Le Pr Jean-François Mattei, qui arrivait de l'Assemblée nationale, s'est félicité de la dignité des débats sur la loi de bioéthique, mais a relevé avec une certaine résignation ( « tout le monde la demandait ») combien la nouvelle autorisation d'utiliser les embryons surnuméraires pour la recherche constituait une première étape déterminante : « Jusqu'à présent, nous avions réussi à faire que l'homme soit considéré comme une fin et non comme un moyen. Mais, pour la première fois, le corps humain va être employé au secours d'autres corps humains, avec des visées commerciales. »
Comme le souligne le Pr Philippe Jonveaux, qui estime pourtant cette utilisation des embryons « fondamentale pour la connaissance », « le cadre législatif doit nous aider à avoir des barrières ».
A côté des chercheurs fondamentalistes, de nombreux généticiens praticiens ont participé aux travaux de Marseille, et souligné les particularités de leur spécialité : « On ne soigne pas vraiment, mais on fait partie de la prise en charge globale des individus et de leur famille », explique le Dr Nicole Philip, qui insiste sur les difficultés liées à ce rôle : « En France, les lois sur la confidentialité nous empêchent désormais de nous adresser directement aux familles. C'est le patient, qui, outre le poids de sa propre maladie, doit assumer la lourde charge d'en avertir son entourage. » A noter que, dans certains pays comme le Québec, cette responsabilité revient aux médecins.
Inégalités géographiques
Parmi les inquiétudes enregistrées aux assises de Marseille, certains généticiens praticiens ont mis en exergue le risque d'inégalité, géographique notamment, d'accès aux soins : « Notre organisation sanitaire est totalement inadaptée pour les maladies rares. Si elles n'habitent pas une grande ville dans laquelle existe un centre de référence, les familles sont brinquebalées entre différents spécialistes qui n'ont pas les moyens de répondre techniquement à leur problème. C'est une galère », explique le Pr Munnich. Mais il s'agit là d'une contradiction difficile à résoudre, selon le Pr Mattei : « On ne connaît bien que ce que l'on fait souvent. Or, dans une région comme PACA, sur 70 000 naissances annuelles, on ne compte pas plus de 5 cas de phénylcétonurie, pas plus de 24 mucoviscidoses ; on ne peut donc multiplier les centres de référence, et les familles risquent de s'en trouver éloignées », reconnaît-il.

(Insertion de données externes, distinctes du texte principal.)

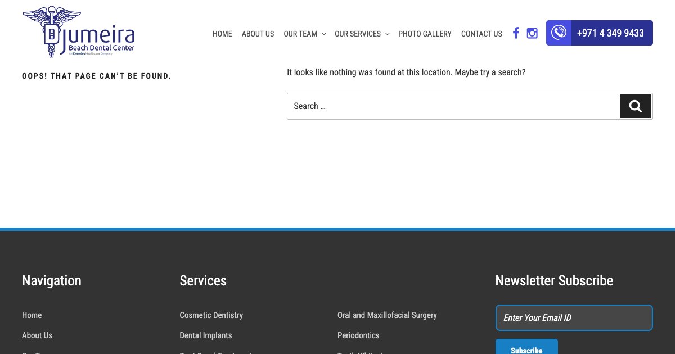Open the ABOUT US page
Viewport: 675px width, 354px height.
(258, 34)
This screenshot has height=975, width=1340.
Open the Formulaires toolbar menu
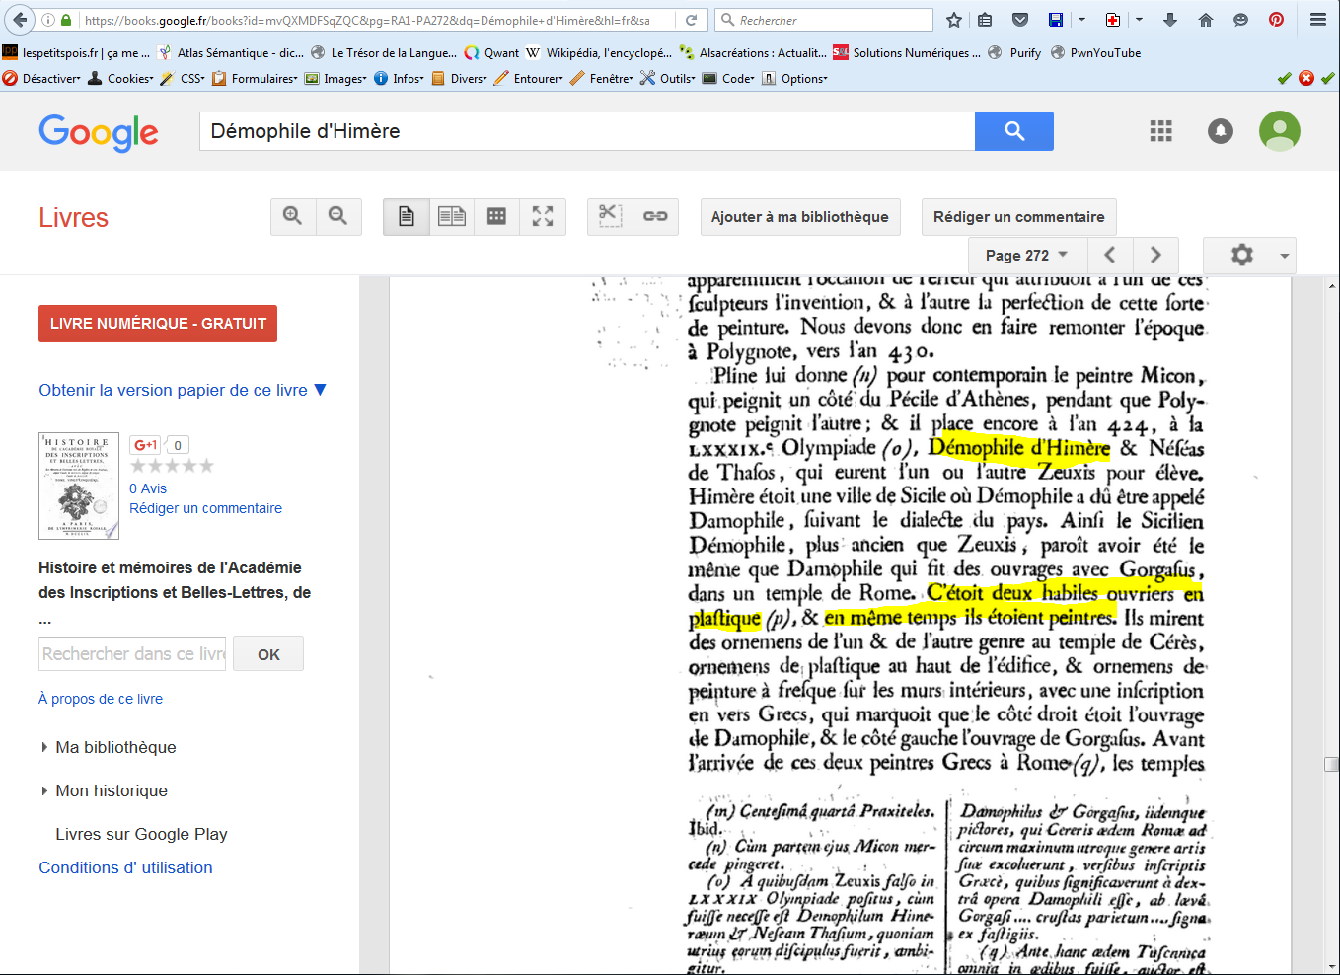(x=256, y=79)
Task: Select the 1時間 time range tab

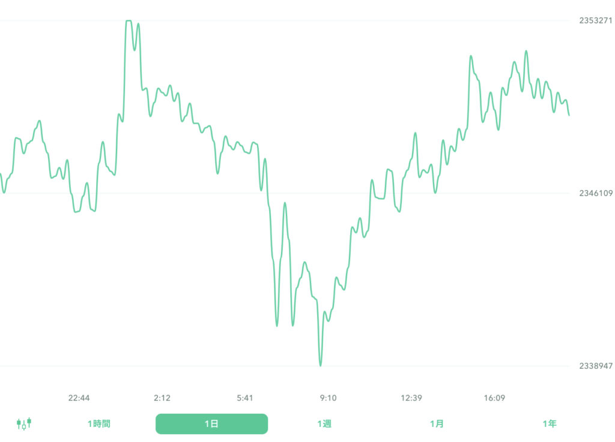Action: (98, 424)
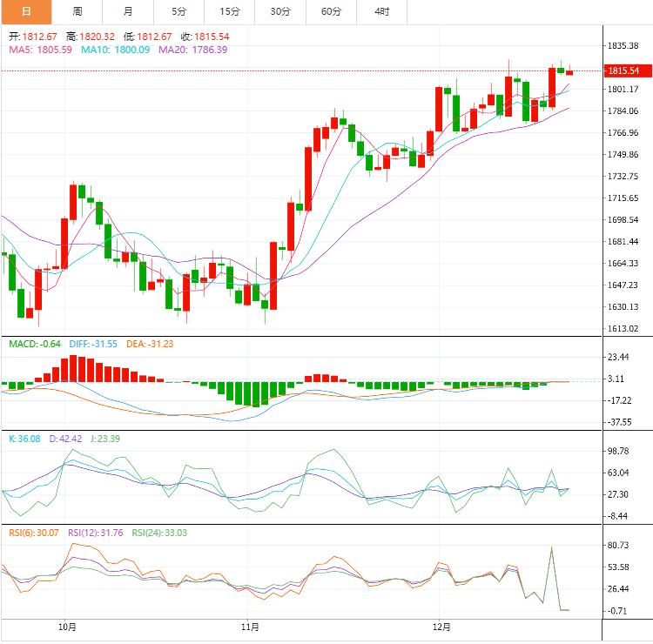Screen dimensions: 653x644
Task: Switch to the 日 daily chart tab
Action: point(25,11)
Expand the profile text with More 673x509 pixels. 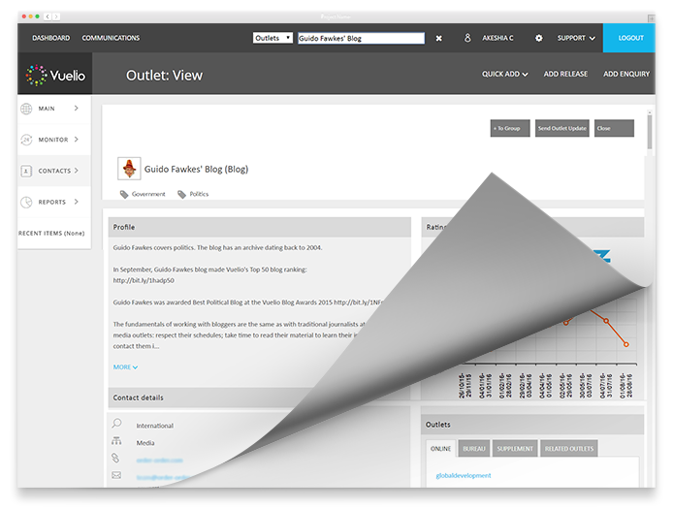pyautogui.click(x=125, y=367)
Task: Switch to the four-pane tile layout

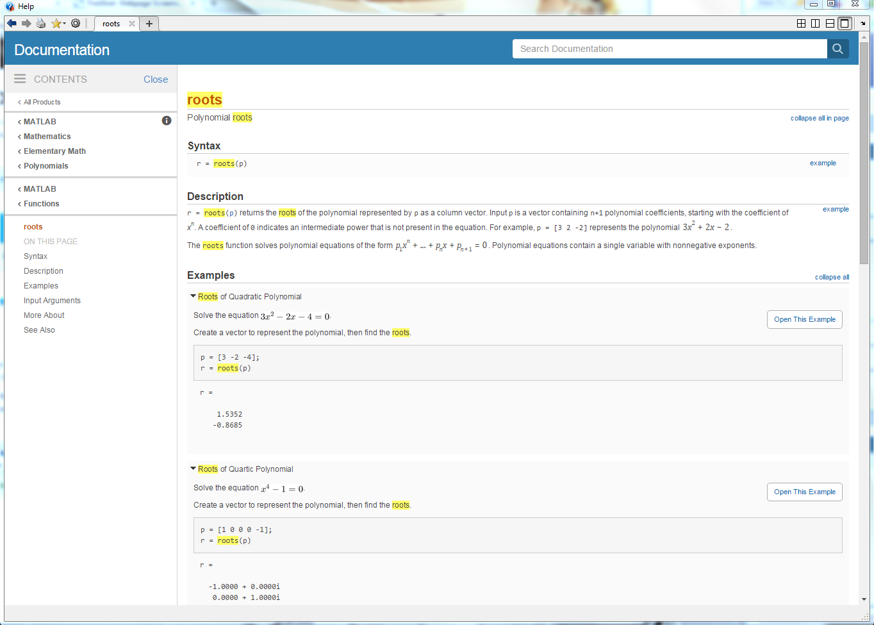Action: pos(801,24)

Une partie de la réponse pourrait toutefois être apportée par les réseaux ville-hôpital, par Internet et sans doute par la télémédecine, qui devrait bouleverser les pratiques médicales.
Une fédération d'associations
Créée en mai 2000, la Fédération des associations de génétique humaine et médicale, présidée par le Pr Arnold Munnich, regroupe toutes les composantes de la génétique médicale. Ouverte à d'autres adhésions, elle regroupe actuellement sept associations :
- la Société française de génétique humaine (présidée par le Pr Josué Feingold) ;
- le Collège national des enseignants et praticiens de génétique médicale (présidé par le Pr Didier Lacombe) ;
- l'Association des cytogénéticiens de langue française (présidée par le Pr Philippe Jonveaux) ;
- l'Association nationale des praticiens en génétique moléculaire (présidée par le Pr Michel Goosens) ;
- le Groupe de génétique médicale des 3es jeudis (présidé par le Pr Henri Plauchu) ;
- le Club du conseil génétique de langue française (présidé par le Pr Christine Verellen-Dumoulin) ;
- la Société française de ftopathologie (présidée par le Pr Catherine Nessman).